The company is basically divided into two segments viz: Consumer Healthcare and Pharmaceuticals, and while the Healthcare segment was largely profitable in Q1 2021 (making a profit before tax of ₦ 8.73 million by March 31, 2021, the pharmaceuticals segment made a loss of ₦262.93 million in the same period.

The Consumer Healthcare part of the company consists of oral health products, digestive health products, respiratory health products, pain relievers, over the counter medicines, and nutritional healthcare; while the pharmaceutical segment is made up of antibacterial medicines, vaccines, and prescription drugs.

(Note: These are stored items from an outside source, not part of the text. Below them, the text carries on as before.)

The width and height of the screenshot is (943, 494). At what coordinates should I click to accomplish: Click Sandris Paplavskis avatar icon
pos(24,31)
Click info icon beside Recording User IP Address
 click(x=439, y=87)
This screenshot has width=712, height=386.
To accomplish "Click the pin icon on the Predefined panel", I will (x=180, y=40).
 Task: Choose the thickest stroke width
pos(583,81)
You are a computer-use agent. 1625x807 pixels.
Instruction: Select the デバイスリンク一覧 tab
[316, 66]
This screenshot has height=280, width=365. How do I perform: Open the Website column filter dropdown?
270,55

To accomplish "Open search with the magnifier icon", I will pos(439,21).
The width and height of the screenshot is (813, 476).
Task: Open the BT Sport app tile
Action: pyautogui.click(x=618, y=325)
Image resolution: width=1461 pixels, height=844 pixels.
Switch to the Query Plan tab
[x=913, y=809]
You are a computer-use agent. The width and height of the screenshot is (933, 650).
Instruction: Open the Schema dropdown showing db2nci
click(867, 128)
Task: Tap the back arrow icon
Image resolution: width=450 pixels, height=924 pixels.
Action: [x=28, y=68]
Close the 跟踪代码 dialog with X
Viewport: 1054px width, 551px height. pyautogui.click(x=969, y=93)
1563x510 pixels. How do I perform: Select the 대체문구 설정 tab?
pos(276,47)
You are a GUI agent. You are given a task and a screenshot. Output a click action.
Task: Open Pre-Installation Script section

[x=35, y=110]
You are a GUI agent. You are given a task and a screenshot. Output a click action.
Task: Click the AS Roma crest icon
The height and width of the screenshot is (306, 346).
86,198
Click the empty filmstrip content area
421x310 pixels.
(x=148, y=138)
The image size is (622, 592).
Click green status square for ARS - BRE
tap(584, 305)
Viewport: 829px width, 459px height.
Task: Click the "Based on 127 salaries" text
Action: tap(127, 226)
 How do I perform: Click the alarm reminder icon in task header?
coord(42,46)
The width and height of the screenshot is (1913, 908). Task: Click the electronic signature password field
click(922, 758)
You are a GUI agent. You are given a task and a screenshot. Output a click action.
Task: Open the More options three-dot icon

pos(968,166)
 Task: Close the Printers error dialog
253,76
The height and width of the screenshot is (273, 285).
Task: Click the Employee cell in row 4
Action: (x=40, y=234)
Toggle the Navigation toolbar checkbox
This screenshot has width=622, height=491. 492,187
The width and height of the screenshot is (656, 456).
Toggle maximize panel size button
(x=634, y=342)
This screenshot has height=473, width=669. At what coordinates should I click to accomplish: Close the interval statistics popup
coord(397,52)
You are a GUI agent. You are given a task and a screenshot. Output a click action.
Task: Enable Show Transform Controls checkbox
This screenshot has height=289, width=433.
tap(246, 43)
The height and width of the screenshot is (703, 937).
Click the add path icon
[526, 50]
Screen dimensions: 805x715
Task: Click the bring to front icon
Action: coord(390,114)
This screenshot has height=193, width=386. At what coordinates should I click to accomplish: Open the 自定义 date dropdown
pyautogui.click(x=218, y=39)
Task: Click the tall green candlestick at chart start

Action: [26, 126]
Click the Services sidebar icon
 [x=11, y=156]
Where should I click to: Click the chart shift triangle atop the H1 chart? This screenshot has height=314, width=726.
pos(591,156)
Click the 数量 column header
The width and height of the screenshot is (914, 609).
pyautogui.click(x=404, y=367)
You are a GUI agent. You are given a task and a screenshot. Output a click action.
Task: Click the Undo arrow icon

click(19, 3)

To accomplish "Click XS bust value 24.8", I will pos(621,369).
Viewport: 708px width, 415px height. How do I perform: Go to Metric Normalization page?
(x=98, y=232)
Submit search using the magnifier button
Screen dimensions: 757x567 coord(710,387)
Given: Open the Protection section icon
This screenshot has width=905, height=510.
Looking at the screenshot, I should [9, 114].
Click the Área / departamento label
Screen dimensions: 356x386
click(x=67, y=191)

While goods for the consumer healthcare segment are produced in the country, the pharmaceuticals are all imported.

Business Hallmark’s investigation showed that imported pharmaceutical products are thus hugely exposed to the vagaries and hazards of foreign currency fluctuations. There’s a negligible income from export as there was no revenue from the foreign sale of its healthcare products (same as in Q1 2020), as the company did not export its products out of the country.

All these have had negative effects on sales. A lot of factors actually wiped off the marginal profits made by the company such as the cost of importing the antibacterial, vaccines and prescription drugs, and the significant local operating expenses.
In effect, the gross profit of ₦508.12 million made by the pharmaceutical segment of the company was wiped off by an operating expense of ₦735.7 million and this resulted in a net loss for the pharmaceutical segment of the business.

Apart from the impact of imported pharmaceutical products as already discussed, other issues that affected the companys Q1 2021 results and are likely to continue to affect its performance in future include: A limited product mix that has only the likes of Macleans and Sensodyne (Oral Healthcare); Pain relievers (Panadol and Voltaren).

Others are Digestive Health (Andrews Liver Salt); and Respiratory Health (Otrivin and Panadol Cold and Catarrh) all within the Consumer Healthcare segment. Increased competition, particularly from local pharmaceutical manufactures of similar over the counter medicines and other prescription medications and vaccines.

Akin Adeoye, a brand analyst said “companies like GSK needs to restrategise, it has not shown its hand in the area of products promotion in this era of stuff competition. Besides, our borders are open to all forms of pharmaceutical products that are not supposed to be here.”

He further told this newspaper that unless a new strategy to sale their products are put in place, companies like GSK will continue to suffer.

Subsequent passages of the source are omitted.